Drugs temptation: The new trend with teens

Drug use has become the new normal with teenagers, and they become more accessible than ever



Orally dissolved tablets that can be used to improve mental health or for illegal use (Canva)

Sofia Youngs, Editor

LOS ALAMITOS, CA — It is not cocaine, heroin, or methamphetamines that are the fastest-growing drugs in the US. Teenagers’ futures are being severely impacted by pharmaceutical medicines.

Prescription drug misuse and abuse, according to the National Institute on Drug Abuse occurs when a person uses a medicine improperly. Unfortunately, youth prescription medication usage and abuse is a serious issue. Data from the National Survey on Drug Use and Health on teenagers and young adults show that, in 2014, more than 5,700 kids reported taking prescription painkillers for the first time without a doctor’s prescription.

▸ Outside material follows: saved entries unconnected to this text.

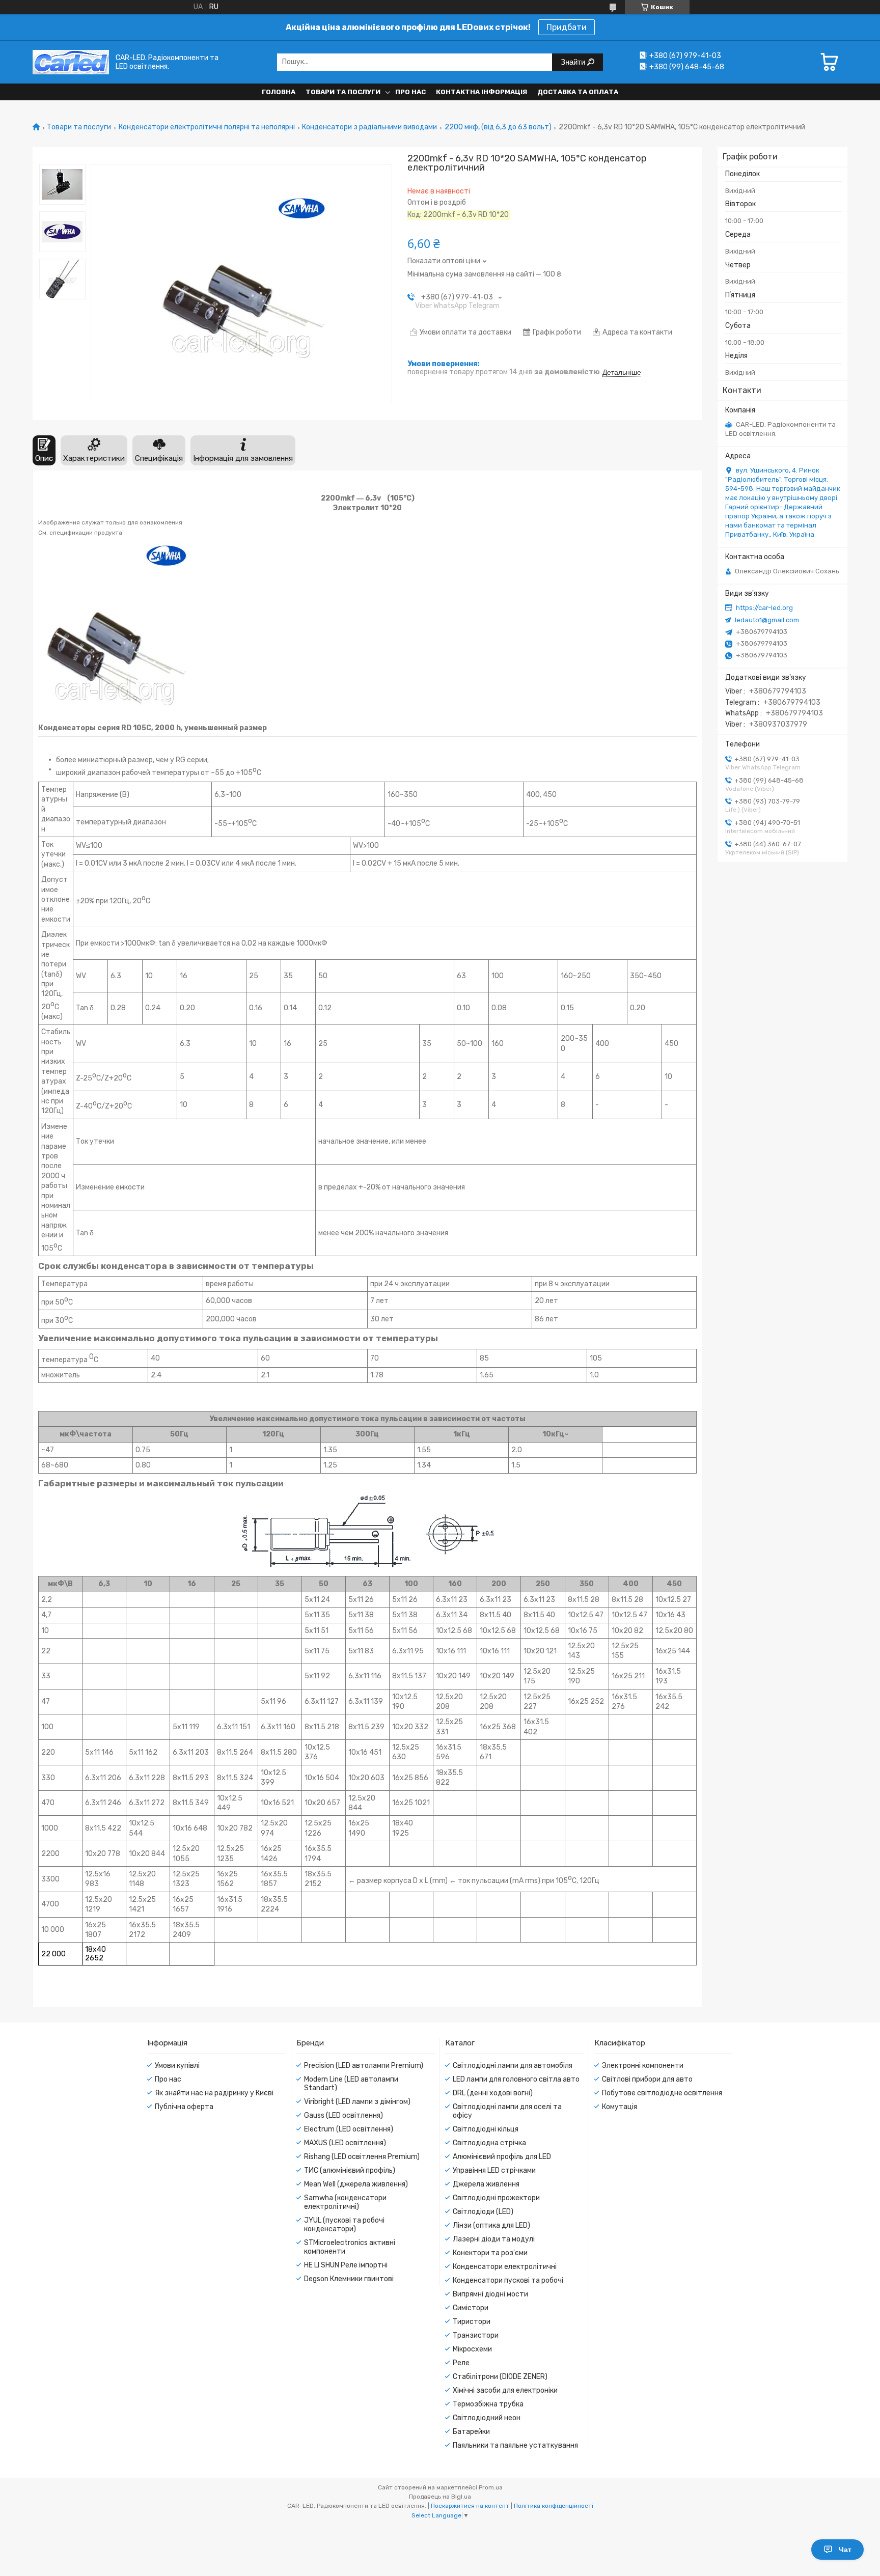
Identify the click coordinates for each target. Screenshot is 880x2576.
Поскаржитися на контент (470, 2505)
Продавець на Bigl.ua (440, 2496)
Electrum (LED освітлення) (348, 2129)
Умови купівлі (177, 2065)
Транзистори (476, 2335)
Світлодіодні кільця (485, 2129)
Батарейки (471, 2431)
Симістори (470, 2308)
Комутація (619, 2106)
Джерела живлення (486, 2184)
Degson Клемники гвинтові (349, 2279)
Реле (461, 2363)
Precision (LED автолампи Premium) (363, 2065)
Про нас (410, 92)
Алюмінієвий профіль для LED (502, 2156)
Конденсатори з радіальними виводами (369, 127)
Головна (278, 92)
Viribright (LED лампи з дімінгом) (357, 2101)
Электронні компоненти (642, 2065)
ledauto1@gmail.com (767, 620)
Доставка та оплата (577, 92)
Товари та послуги (343, 92)
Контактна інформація (481, 92)
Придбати (566, 27)
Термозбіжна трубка (488, 2404)
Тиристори (471, 2321)
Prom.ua (491, 2487)
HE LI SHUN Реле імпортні (346, 2265)
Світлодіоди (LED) (483, 2211)
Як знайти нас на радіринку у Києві (214, 2093)
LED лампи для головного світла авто (516, 2079)
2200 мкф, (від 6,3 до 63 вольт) (498, 127)
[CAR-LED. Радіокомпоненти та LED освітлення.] (71, 62)
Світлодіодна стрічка (489, 2143)
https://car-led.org (764, 608)
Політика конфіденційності (553, 2505)
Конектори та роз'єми (490, 2253)
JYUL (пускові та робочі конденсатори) (344, 2224)
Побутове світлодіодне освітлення (662, 2093)
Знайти (574, 62)
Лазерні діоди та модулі (494, 2239)
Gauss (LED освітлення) (343, 2115)
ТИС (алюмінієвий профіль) (349, 2170)
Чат (845, 2549)
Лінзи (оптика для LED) (491, 2225)
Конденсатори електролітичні (505, 2266)
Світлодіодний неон (486, 2418)
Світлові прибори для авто (647, 2079)
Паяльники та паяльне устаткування (515, 2445)
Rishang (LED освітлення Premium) (362, 2156)
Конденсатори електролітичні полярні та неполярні (207, 127)
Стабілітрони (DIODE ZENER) (500, 2376)
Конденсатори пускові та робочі (508, 2280)
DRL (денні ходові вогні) (493, 2093)
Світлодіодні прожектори (496, 2198)
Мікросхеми (472, 2349)
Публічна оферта (184, 2106)
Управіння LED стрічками (494, 2170)
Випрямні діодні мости (490, 2294)
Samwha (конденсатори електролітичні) (345, 2202)
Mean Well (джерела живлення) (356, 2184)
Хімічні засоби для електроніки (505, 2390)
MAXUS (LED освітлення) (345, 2143)
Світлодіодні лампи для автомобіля (512, 2065)
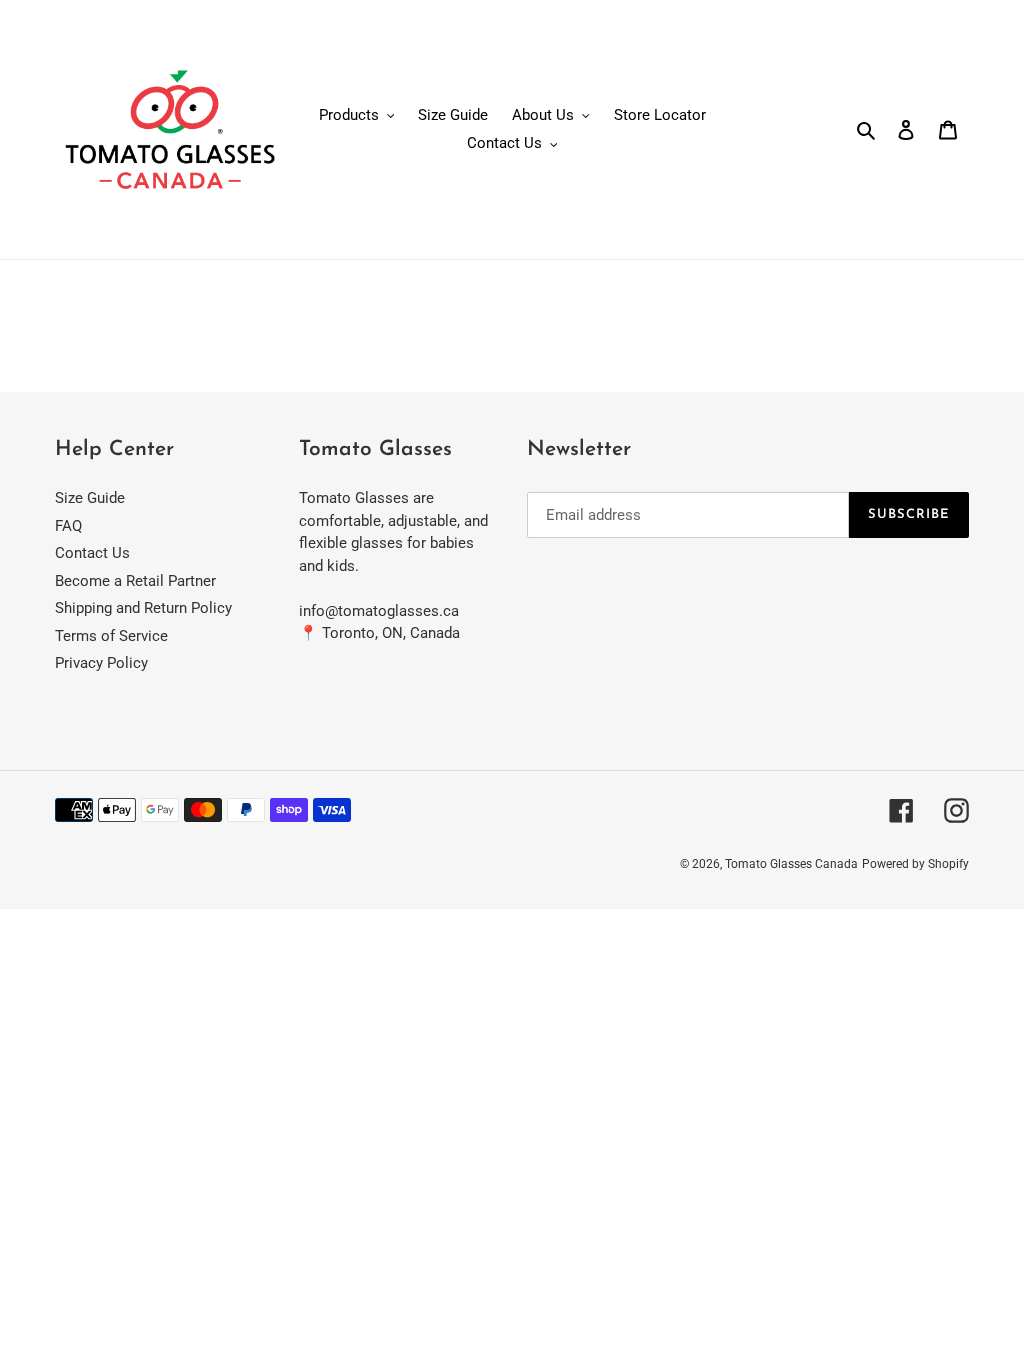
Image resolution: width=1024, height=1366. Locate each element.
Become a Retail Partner (135, 581)
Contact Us (92, 553)
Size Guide (90, 498)
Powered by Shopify (915, 864)
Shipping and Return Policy (143, 608)
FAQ (68, 526)
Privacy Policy (101, 663)
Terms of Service (111, 636)
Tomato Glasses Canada (791, 864)
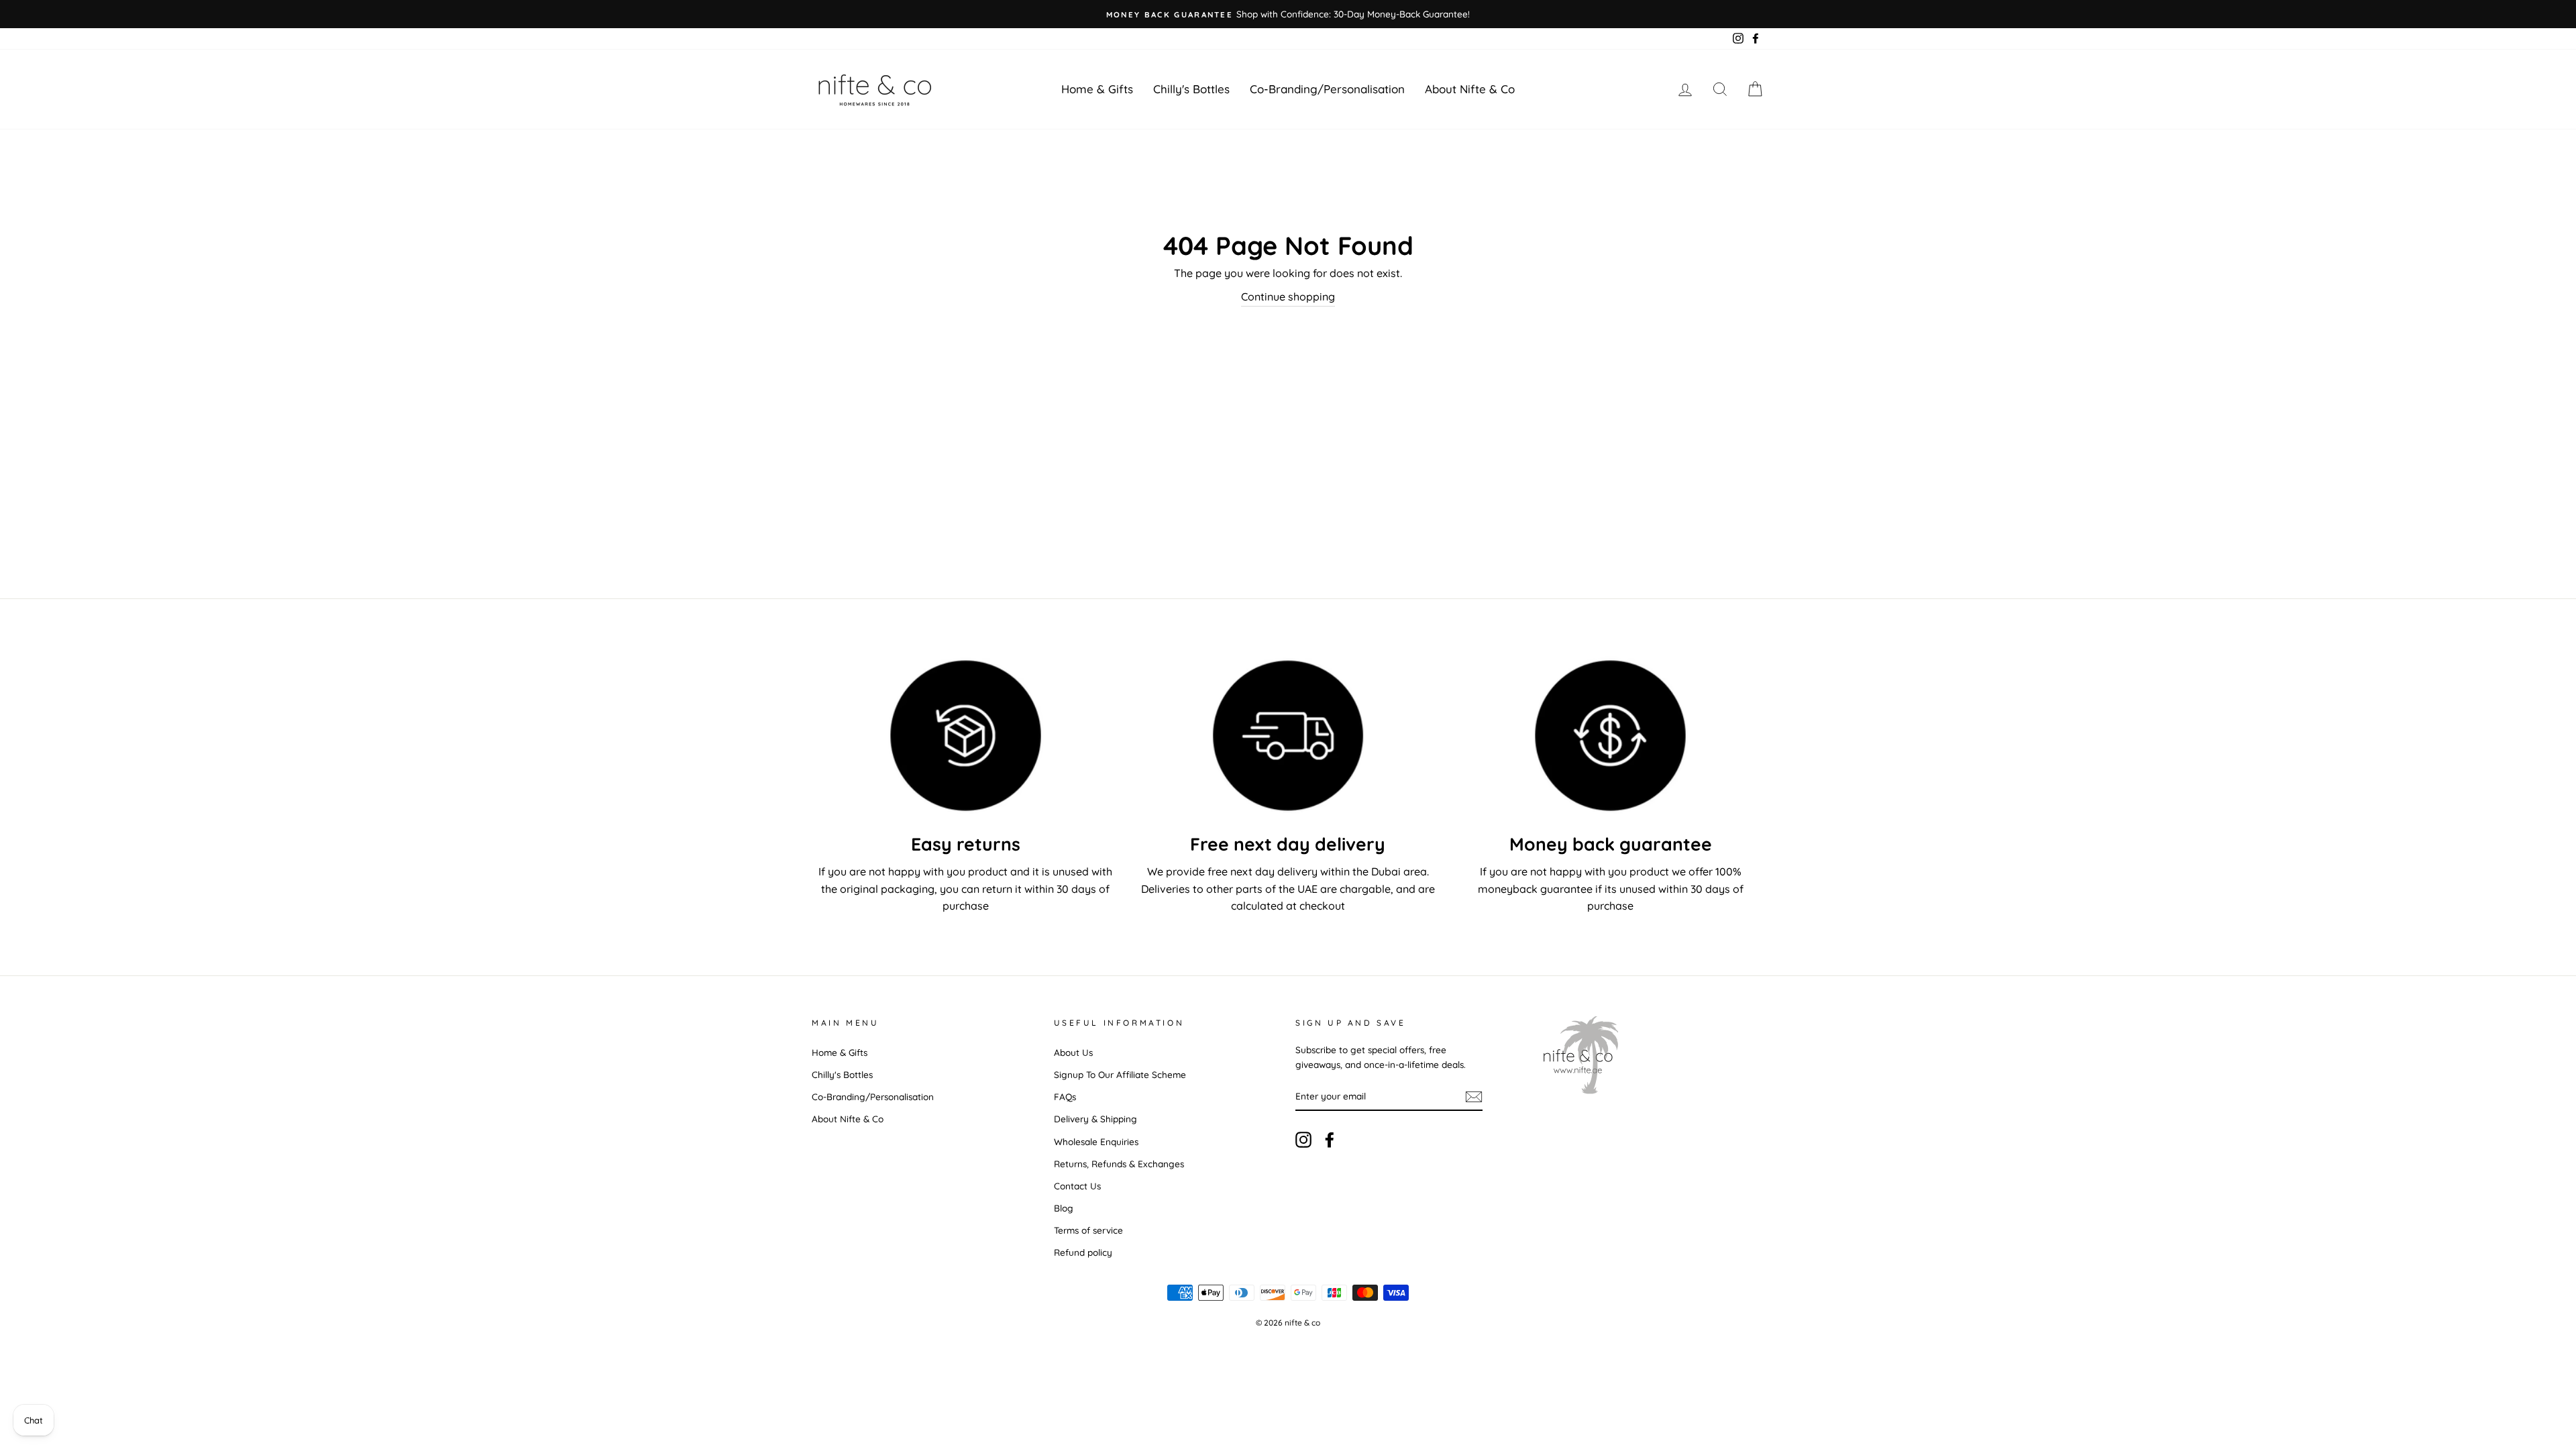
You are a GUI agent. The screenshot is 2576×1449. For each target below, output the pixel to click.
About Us (1073, 1052)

“[The drugs] made me feel numb and gave me a muggy feeling,” Jonas Corliss, a senior formally on Lexapro for his depression, said. One prevalent misconception is that prescription medications are less dangerous or unsafe for the body than other types of medications. However, the misuse of each class of prescription medication has a variety of short- and long-term health effects. In addition to having similar side effects to cocaine, stimulants can also cause psychosis, dangerously high body temperatures, and irregular heartbeats, particularly when taken in high amounts or in unconventional methods.

“I think it should be talked about more,” Shree Balaji, a student, said via Instagram. These consequences may be especially harmful to a teenager’s developing body and brain. The human brain continues to expand until we are in our early to mid-20s. During adolescence, the pre-frontal cortex continues to develop, helping us to organize our ideas, make plans of action, split our attention, and manage our impulses. The outer layer of the brain also grows rapidly, allowing us to better absorb abstract knowledge and grasp societal norms, laws, and standards. Drug use has an impact on perception, a skill that teenagers work hard to achieve, and can harm neural circuits that are still growing.

“I feel like drugs are something people turn to as a last resort when things aren’t going well,” Ali Lovesher, a student, said.  Addiction and drug misuse can be avoided. Drug prevention programs that incorporate families, schools, communities, and the media may be effective. These programs include outreach and education to help people understand the consequences of drug use. Proper communication, drug education, and surrounding oneself with drug-free associates can all aid in the prevention of harmful drug use.